By the way, this most probably explains why Monocypher’s Argon2i is faster than Libsodium’s reference implementation: inefficiencies can be hard to spot. I know I was very lucky to find about the loading code. Without TweetNaCl suddenly becoming faster than Monocypher, I would never have noticed.

Implementation tribulations

I have covered public key crypto already. Chacha20 was easy as pie, Blake2b was fine, and SHA-512 didn’t cause any problems.

This leaves Poly1305 and Argon2i.

Poly1305: scary, but doable

I was originally scared of Poly1305 because of its big-number arithmetic, about which I knew nothing. I’ve also read about hard to detect limb overflows, so I didn’t dare touch it initially.

Nevertheless, I wasn’t satisfied with the obvious inefficiency of TweetNaCl, or the verbosity of Poly1305-donna. I was wondering why it didn’t use 32-bytes limbs, which would simplify everything. So I studied the subject, and figured I’d give 32-bit limbs a try.

32-bit limbs are generally a bad idea, because they don’t allow you to delay carry propagation. As soon as you multiply 2 limbs, you have to propagate the carry upward, or you’ll overflow your 64-bit temporary variables. Data flow becomes less parallel, slowing down out of order CPUs.

Smaller limbs on the other hand let you delay carry propagation. It increase parallelism, which makes everything faster.

Poly1305 however is special. When performing the multiplication, one of its operands has a restricted value: some of its bits are chopped off. So instead of having to multiply two 32-bit integers, we multiply a 32-bit integer and a 28-bit integer. This leaves enough room to delay carry propagation.

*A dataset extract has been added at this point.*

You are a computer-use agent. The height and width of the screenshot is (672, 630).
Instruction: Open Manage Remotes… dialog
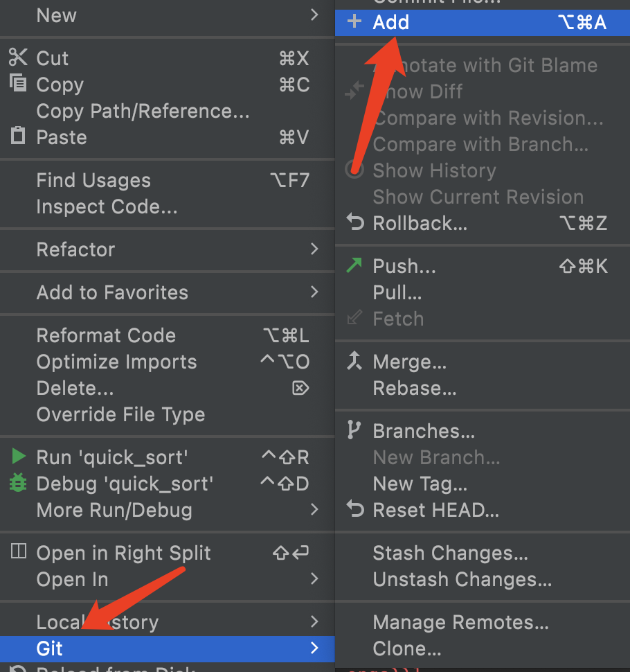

This performs pretty well.

Argon2i: from scratch

I didn’t mean to implement Argon2i myself. I first thought I’d scavenge a reference implementation. But the one I found in the RFC draft was hopelessly incomplete, and the reference implementation itself was quite big. Too big in fact to fit in Monocypher. I figured I could do simpler.

And I did. I even managed to run faster than the portable C reference implementation. It wasn’t trivial though. And no, I’m not talking about my blunder. Once discovered, that bug was fixed in less than an hour. I’m talking about something completely outside my control:

There was a bug in the reference implementation.

Test vectors just didn’t work. So I verified, dug in, debugged, looked at intermediary results (thank goodness the reference implementation could generate vectors for those), then finally found the error:

According to the spec, any previously non-overwritten block of the same lane may be referenced. But the implementation made that choice among previous segments that haven’t been overwritten yet, effectively treating the current lane just like the others.

Different reference sets, different results. No surprise there. The real problem was shrinking the reference set by half a segment, on average. This does hurt memory hardness a tiny little bit. The authors have since decided it wasn’t worth breaking compatibility. I agree with them, though I lack the expertise required to have a strong opinion anyway.

There’s something worrying about this bug: I was the first to discover it, in January 2017. According to Khovratovich himself, it was two years old. Now I understand why the authors themselves didn’t find it: unlike me, they didn’t have a reference implementation to compare to.

What I don’t understand is, how come nobody else discovered and reported this bug? If you implement Argon2 from spec, you cannot miss it. Test vectors won’t match, and searching for the cause will naturally lead to this bug. I can draw only one conclusion from this:

I’m the first to independently re-implement Argon2.

This “never implement your own crypto” business went a little too far.